EXERCISE: Write out word for word the lines from the one holding "This screenshot has width=500, height=379." through the end of the data, and only those lines. Pictures stay out.

--*--

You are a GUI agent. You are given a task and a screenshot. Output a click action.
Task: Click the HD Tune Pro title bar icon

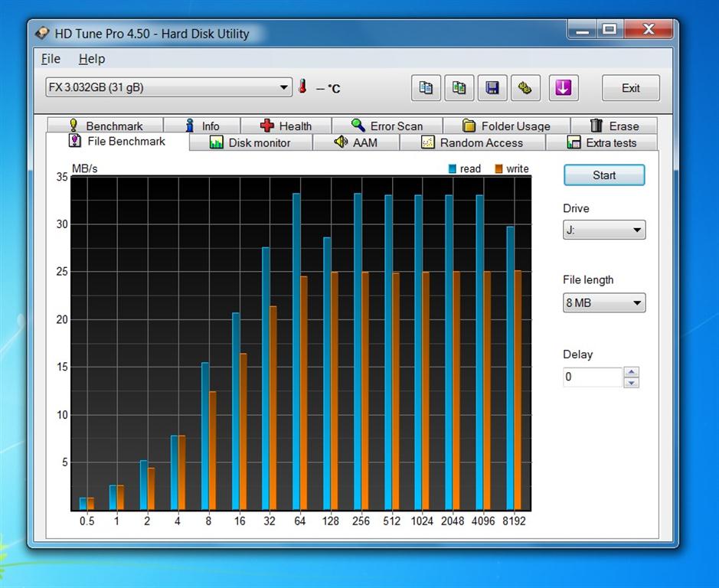(43, 33)
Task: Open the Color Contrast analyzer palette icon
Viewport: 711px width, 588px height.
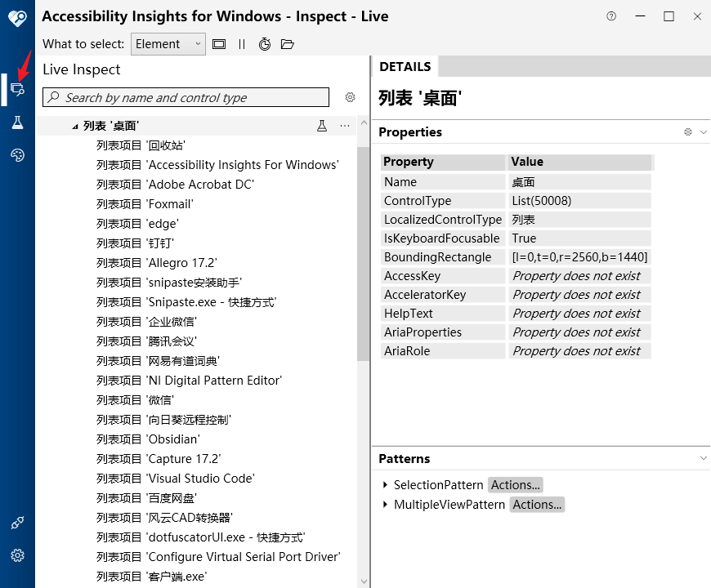Action: click(x=17, y=154)
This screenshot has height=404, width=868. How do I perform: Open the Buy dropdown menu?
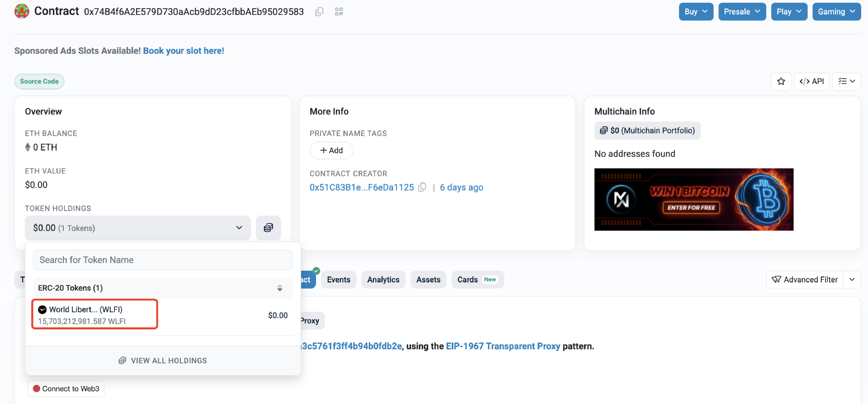pos(696,12)
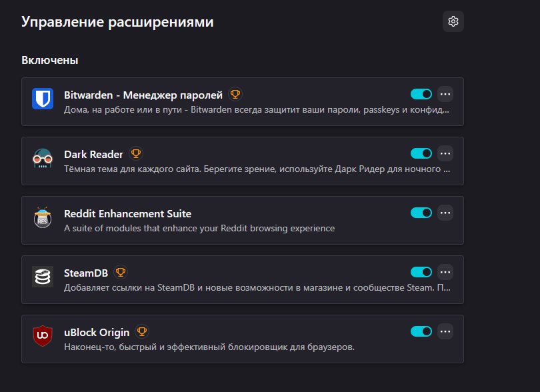Open the three-dot menu for Bitwarden
Image resolution: width=540 pixels, height=392 pixels.
pyautogui.click(x=445, y=94)
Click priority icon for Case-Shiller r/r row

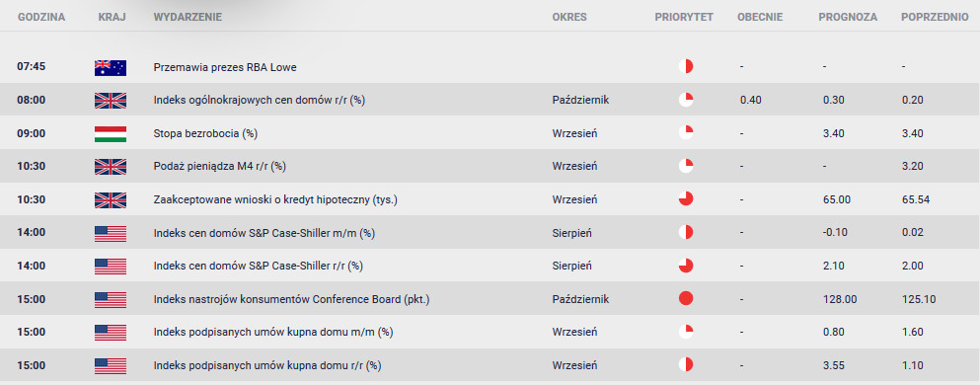tap(686, 266)
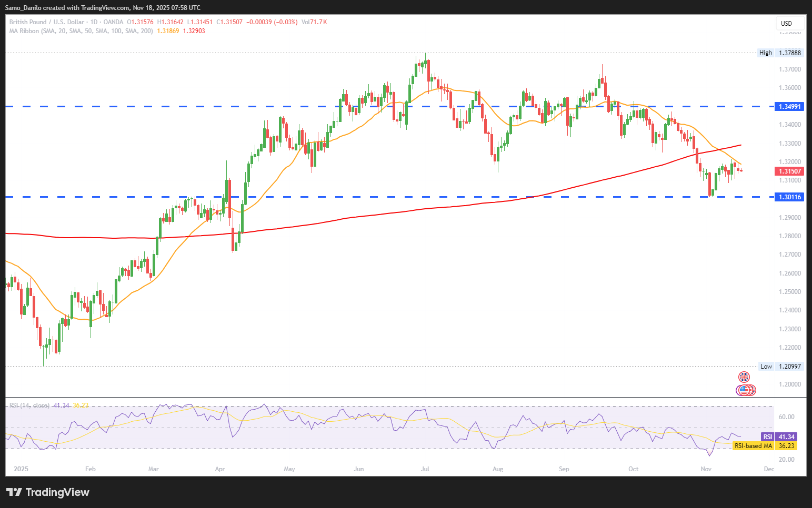This screenshot has width=812, height=508.
Task: Click the US flag economic event icon
Action: (x=744, y=390)
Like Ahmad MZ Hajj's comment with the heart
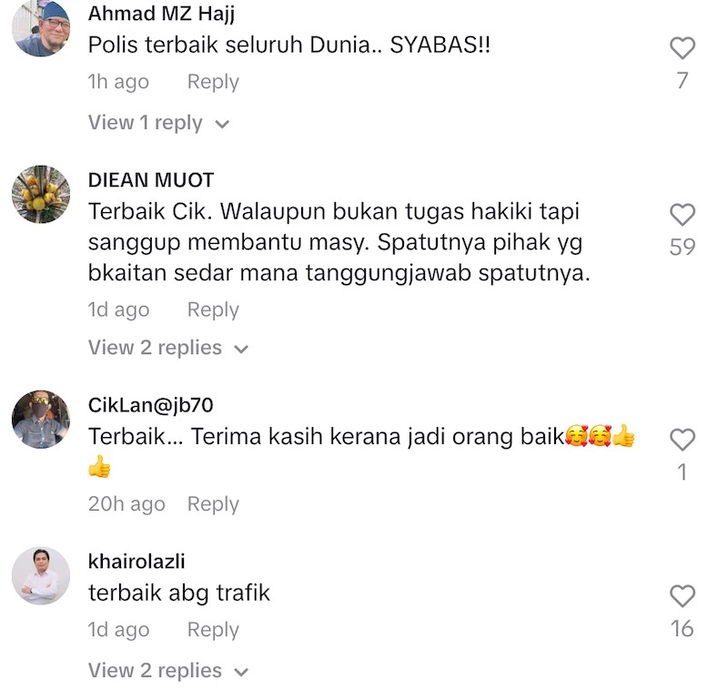 682,48
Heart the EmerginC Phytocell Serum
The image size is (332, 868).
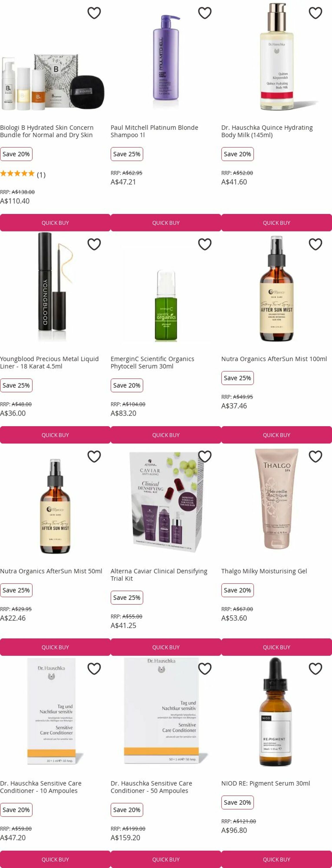coord(205,244)
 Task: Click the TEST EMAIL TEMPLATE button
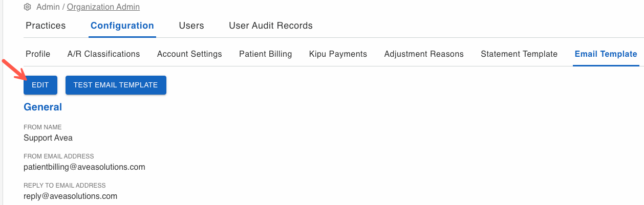click(116, 85)
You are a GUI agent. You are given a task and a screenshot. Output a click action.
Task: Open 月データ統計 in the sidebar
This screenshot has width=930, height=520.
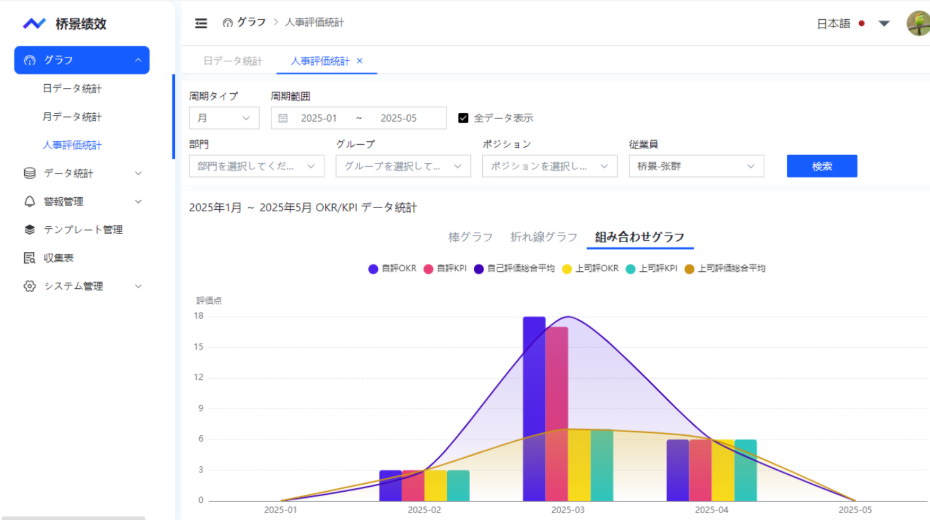click(72, 117)
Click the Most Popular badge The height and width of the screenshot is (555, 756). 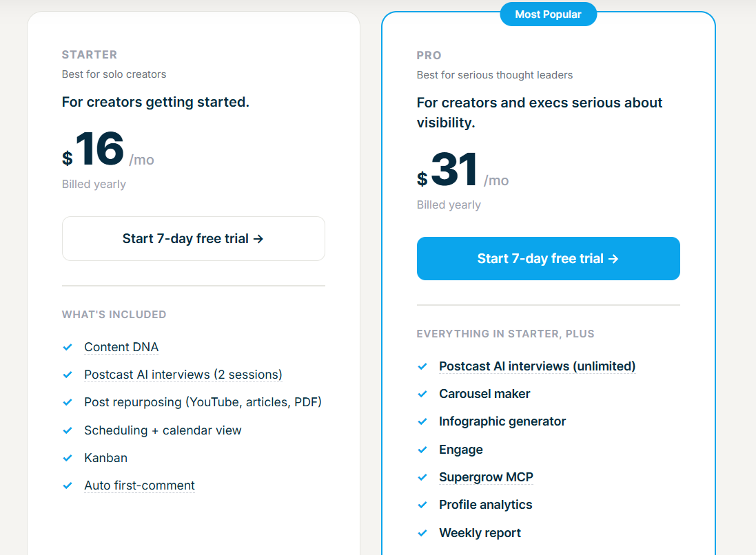point(548,14)
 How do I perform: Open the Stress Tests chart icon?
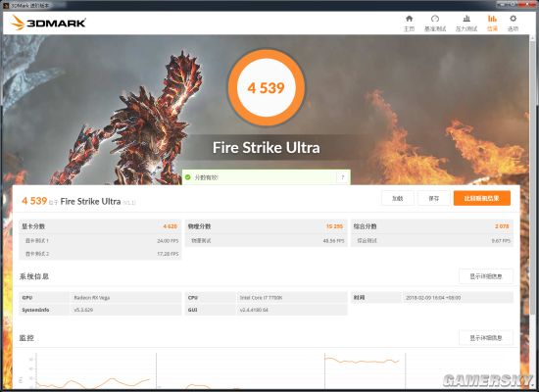pos(466,24)
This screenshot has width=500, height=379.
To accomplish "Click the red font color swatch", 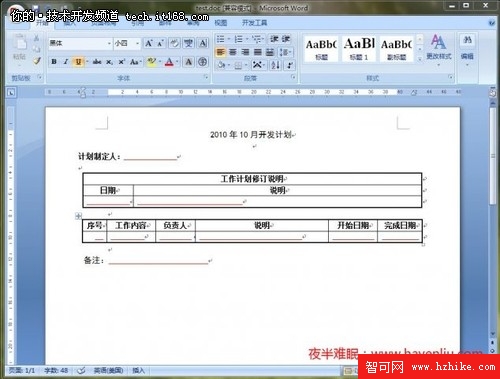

--*--

OUTPUT OF THE EXERCISE:
This screenshot has width=500, height=379.
To accomplish "Click the red font color swatch", 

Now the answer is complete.